» TRY IT
Print, exactly and without pictures, the lines from the one where "Where should I click to: Open" appears down to the end of the entries.

Dataset items:
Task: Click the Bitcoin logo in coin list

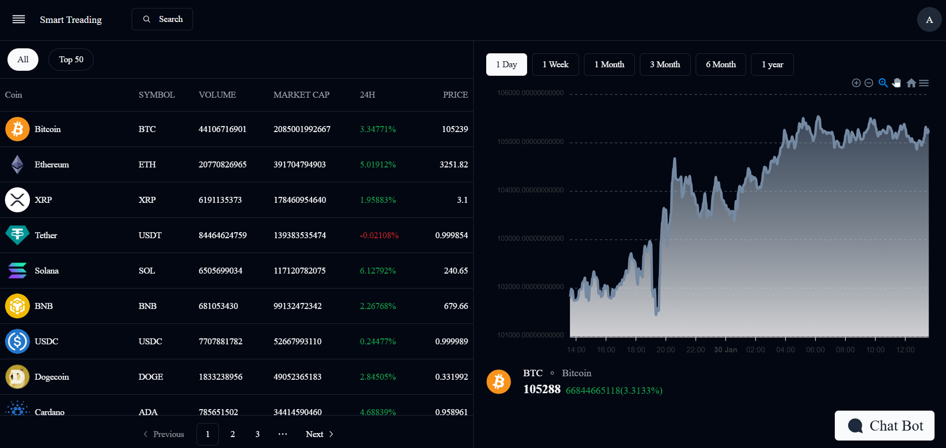Action: [x=17, y=129]
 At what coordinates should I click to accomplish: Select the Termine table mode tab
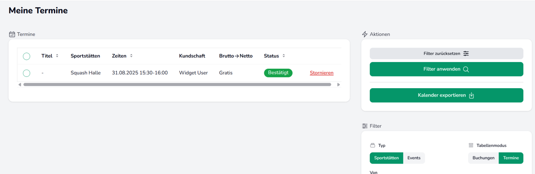[x=511, y=158]
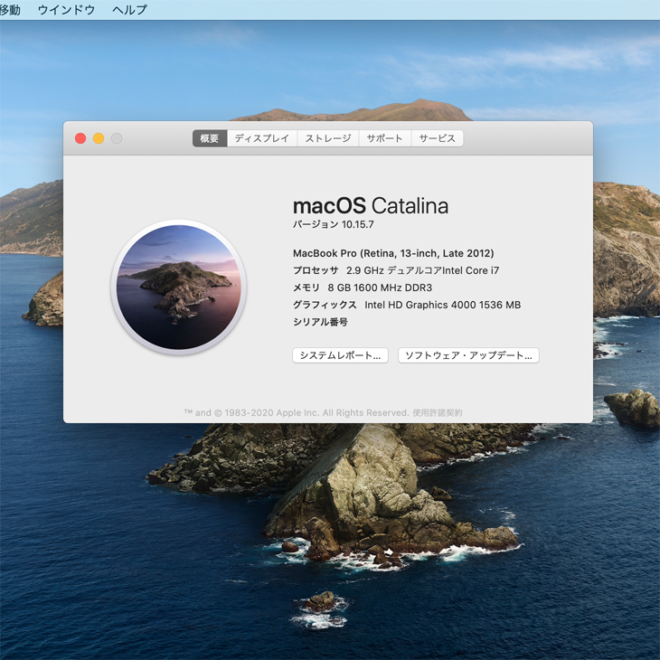This screenshot has width=660, height=660.
Task: Click the macOS Catalina heading
Action: pos(370,206)
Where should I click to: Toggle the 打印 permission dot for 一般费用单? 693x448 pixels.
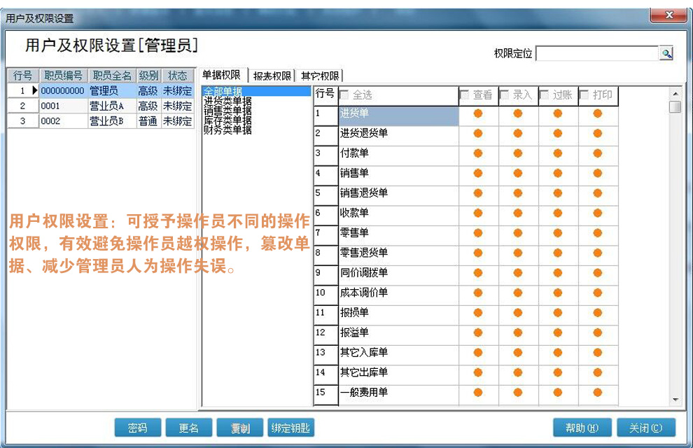point(596,393)
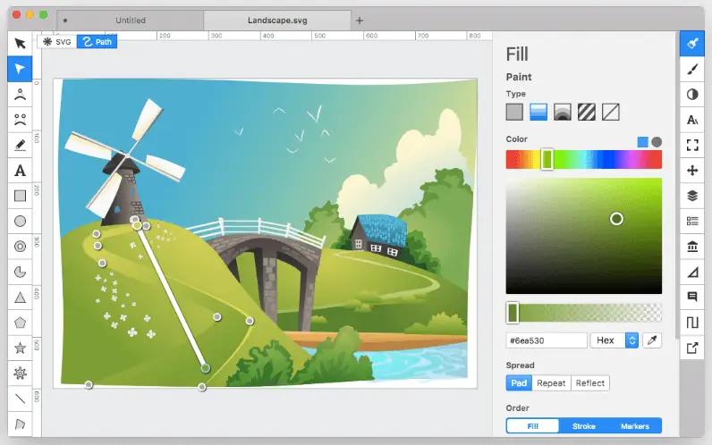Image resolution: width=712 pixels, height=445 pixels.
Task: Click the SVG breadcrumb element
Action: pyautogui.click(x=57, y=41)
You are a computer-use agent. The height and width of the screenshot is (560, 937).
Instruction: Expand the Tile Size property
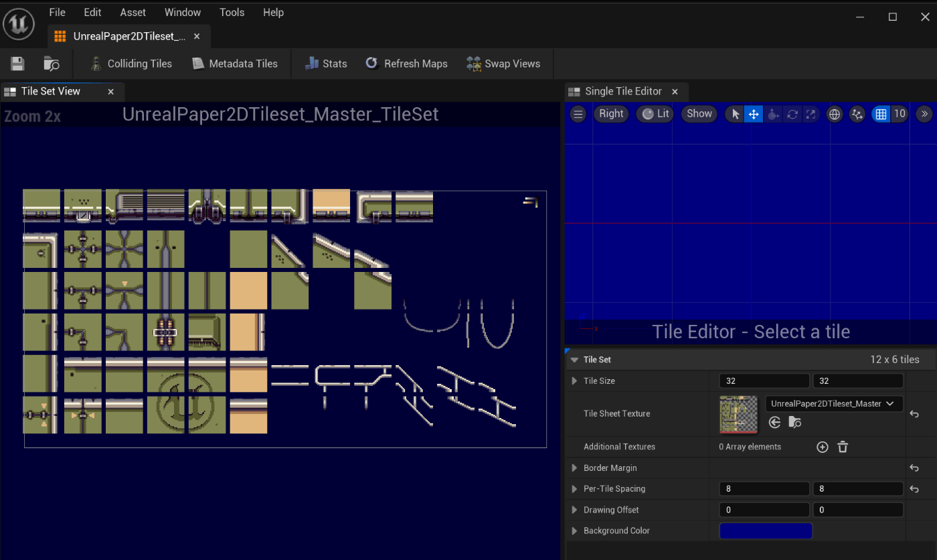point(574,380)
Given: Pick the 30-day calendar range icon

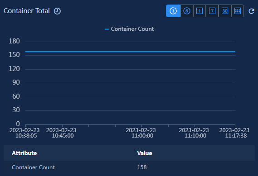Looking at the screenshot, I should coord(225,11).
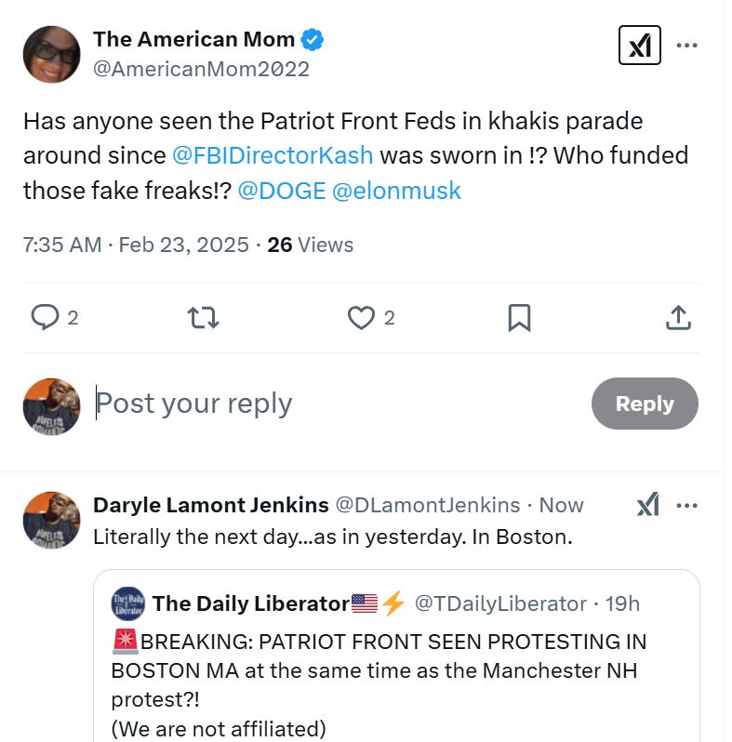Click the verified blue checkmark badge
The width and height of the screenshot is (732, 742).
coord(313,40)
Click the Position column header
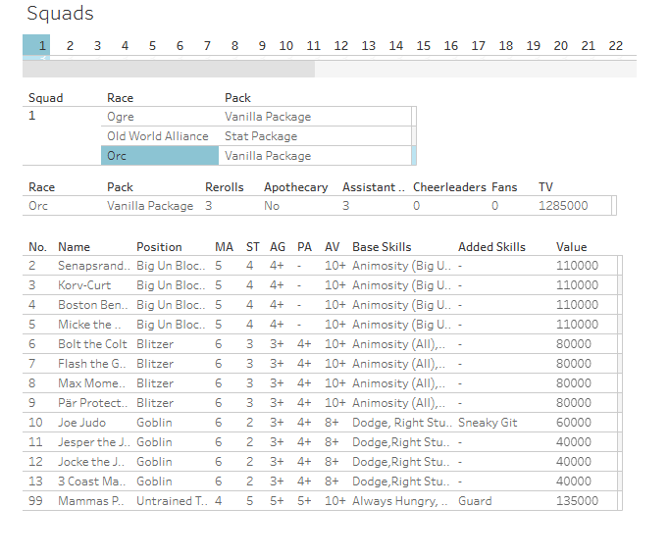Screen dimensions: 670x558 [x=159, y=247]
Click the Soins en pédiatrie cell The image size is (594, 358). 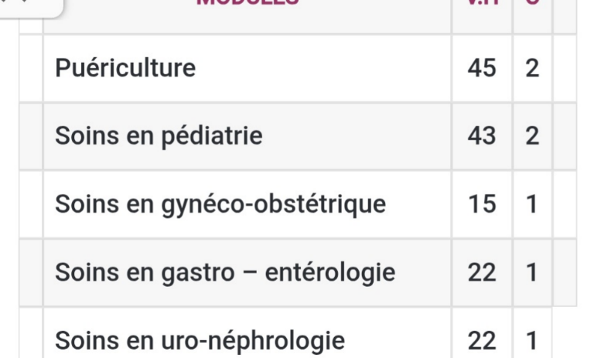(x=248, y=136)

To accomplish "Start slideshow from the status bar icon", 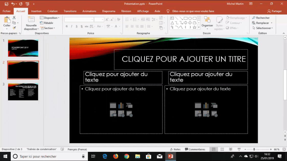I will (239, 149).
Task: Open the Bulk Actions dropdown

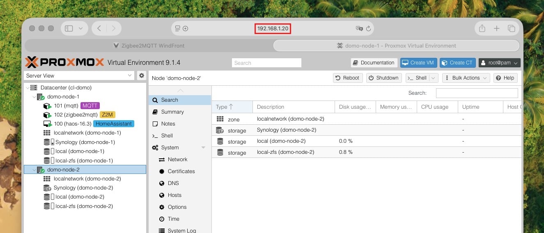Action: point(468,78)
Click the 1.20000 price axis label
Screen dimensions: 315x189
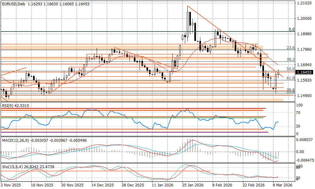304,18
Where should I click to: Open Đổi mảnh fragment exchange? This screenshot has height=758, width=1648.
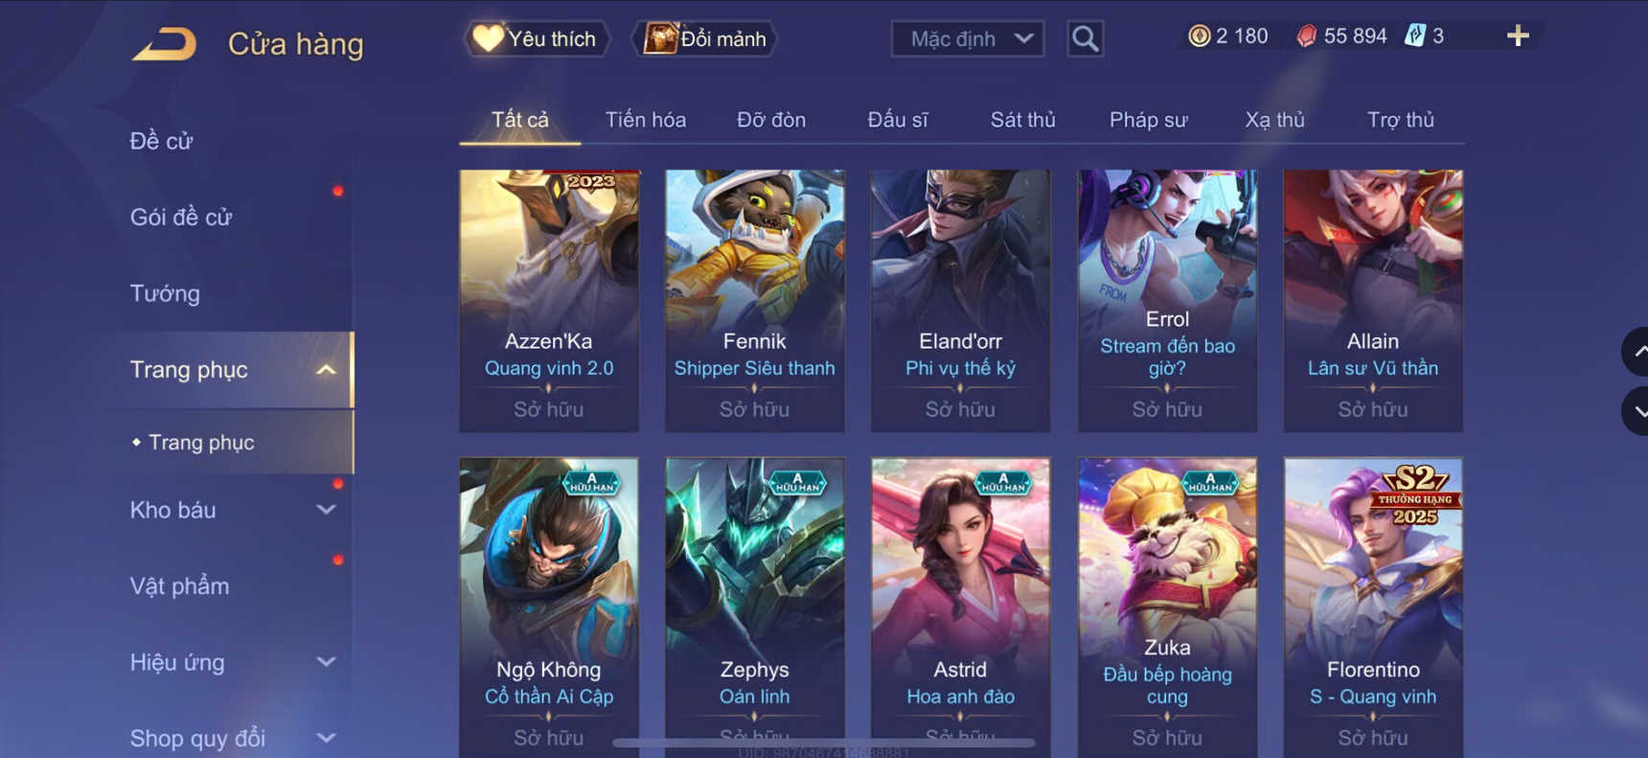[x=704, y=39]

» EXERCISE OUTPUT
Where should I click to: Open Đổi mảnh fragment exchange? This screenshot has height=758, width=1648.
[x=704, y=39]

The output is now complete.